Wealth does not bring happiness

It was refreshing to read Mary Dejevsky's article reminding us that wealth is a very limited measure of a nation's success (Comment, 19 November). David Cameron's recognition that happiness consists of more than wealth is a weak reflection of Robert Kennedy's address to the University of Kansas in 1968. Kennedy pointed out that GNP included the destruction of the redwood forests and the building of missiles and other weapons of war but did not include our health or joy or safety.

In general, the exploitation of our world's resources to the point of extinction remain "externalities" in the world of economists. GDP does not include unpaid domestic and primarily women's work. It does not include the cost of environmental and social catastrophes. It takes no account of underlying gross inequalities.

The King of Bhutan has suggested we should "measure what we value". The United Nations Human Development Index combines per capita GDP with other factors such as life expectancy and adult literacy. The Index of Sustainable Economic Welfare, from the University of Maryland, tries to correct GDP over a range of issues such as income inequality and environmental damage.

David Cameron's "happiness" is a suitably amorphous concept for a politician to use. Mary Dejevsky makes a more practical suggestion that we measure indicators such as quality of housing, leisure time, socialising and access to decent-quality shopping. If this were combined with the true costs of environmental impact, we would be moving towards a meaningful measure of wealth in the "developed" world.

If we were even more imaginative and included such issues as access to clean water, adequate food and health care, we might start to work together to achieve worthwhile progress.

Sandra Walmsley, Weeting, Norfolk

Rare dormouse

Mike Unwin ("Wildlife Holidays", Traveller, 20 November) is right to say that "watching wildlife need not mean flying to the other hemisphere". I recommend any trips run by the People's Trust for Endangered Species to see the common or hazel dormouse, one of our most attractive native mammals now, sadly, at risk due to habitat changes.
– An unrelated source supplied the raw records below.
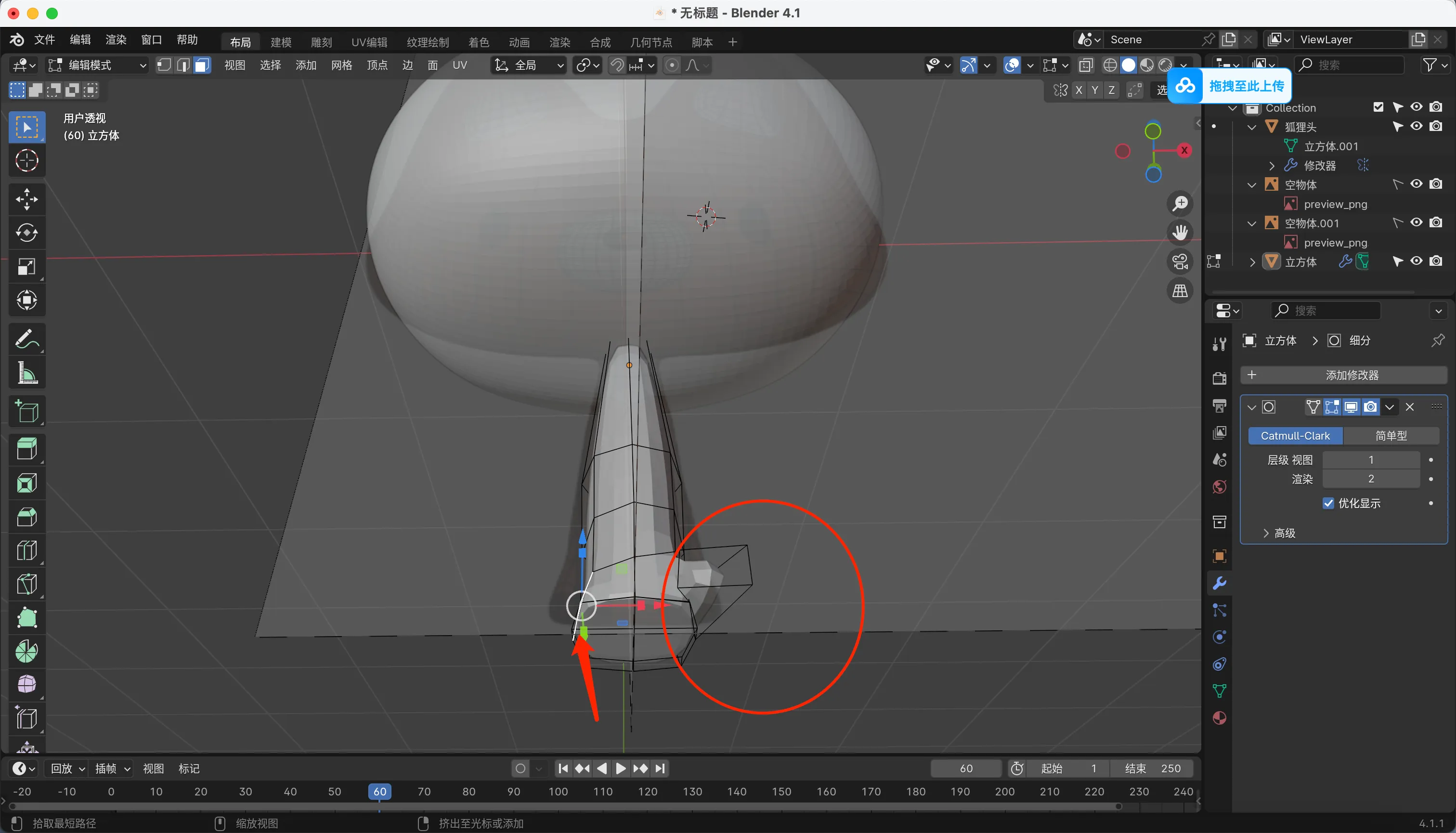Viewport: 1456px width, 833px height.
Task: Expand 立方体 in the outliner
Action: pyautogui.click(x=1252, y=262)
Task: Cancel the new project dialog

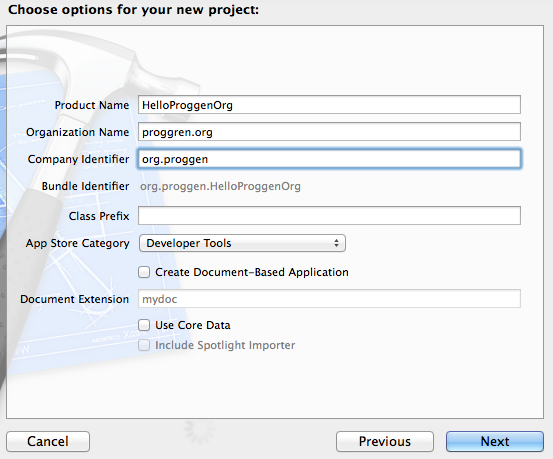Action: pos(48,441)
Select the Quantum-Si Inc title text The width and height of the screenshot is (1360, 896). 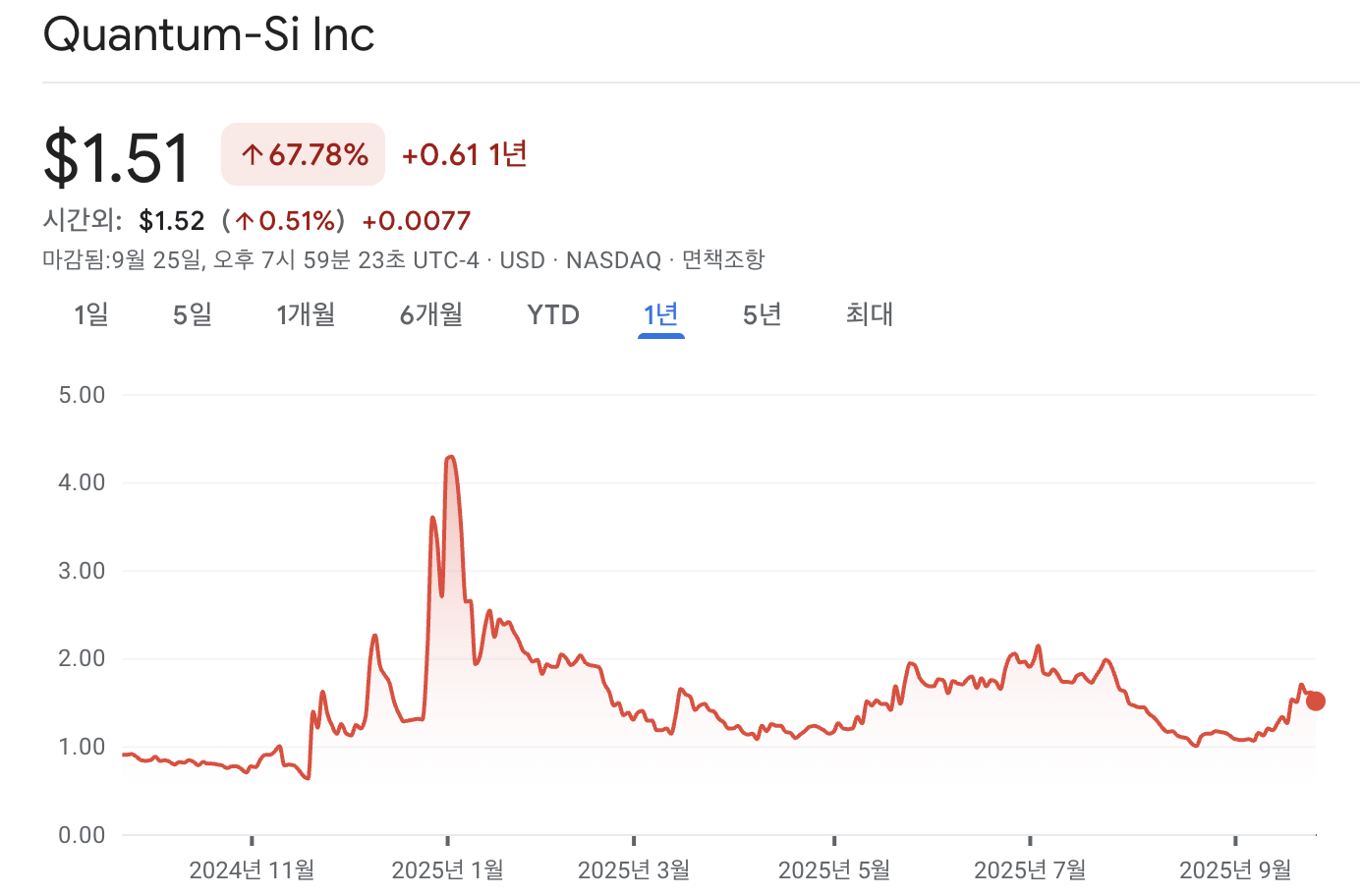[207, 34]
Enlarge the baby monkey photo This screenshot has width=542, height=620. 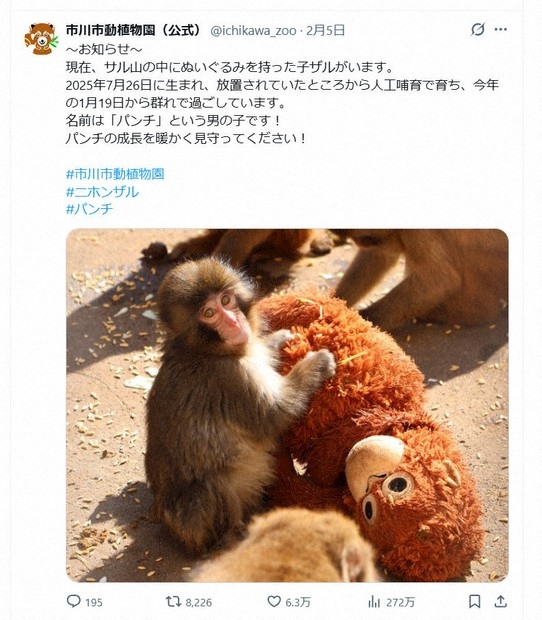287,405
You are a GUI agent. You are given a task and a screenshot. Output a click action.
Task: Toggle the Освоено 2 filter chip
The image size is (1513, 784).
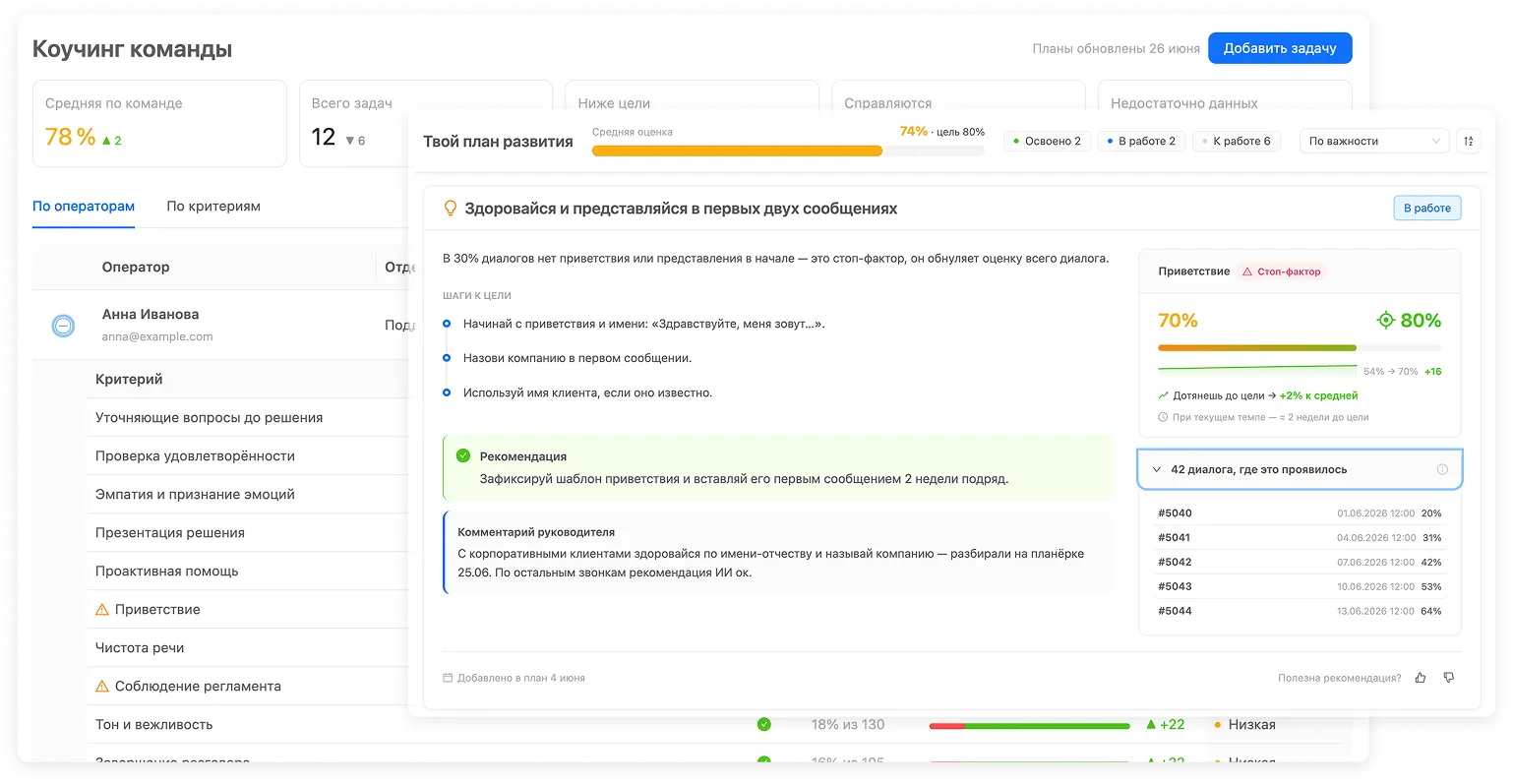coord(1047,142)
Tim Mickleburgh, Grimsby, South Humberside

Billy not tat at all

I usually enjoy reading John Walsh but I was saddened to learn that he regards the push-along toy dog as "The tat of yore" ( 19 November). Our faithful retainer, Billy, who now enjoys retirement in the spare room, brought much pleasure to our two children. He also held the responsible position of steadying them as they learned to walk. He would be devastated to end up in a car-boot sale in Croydon.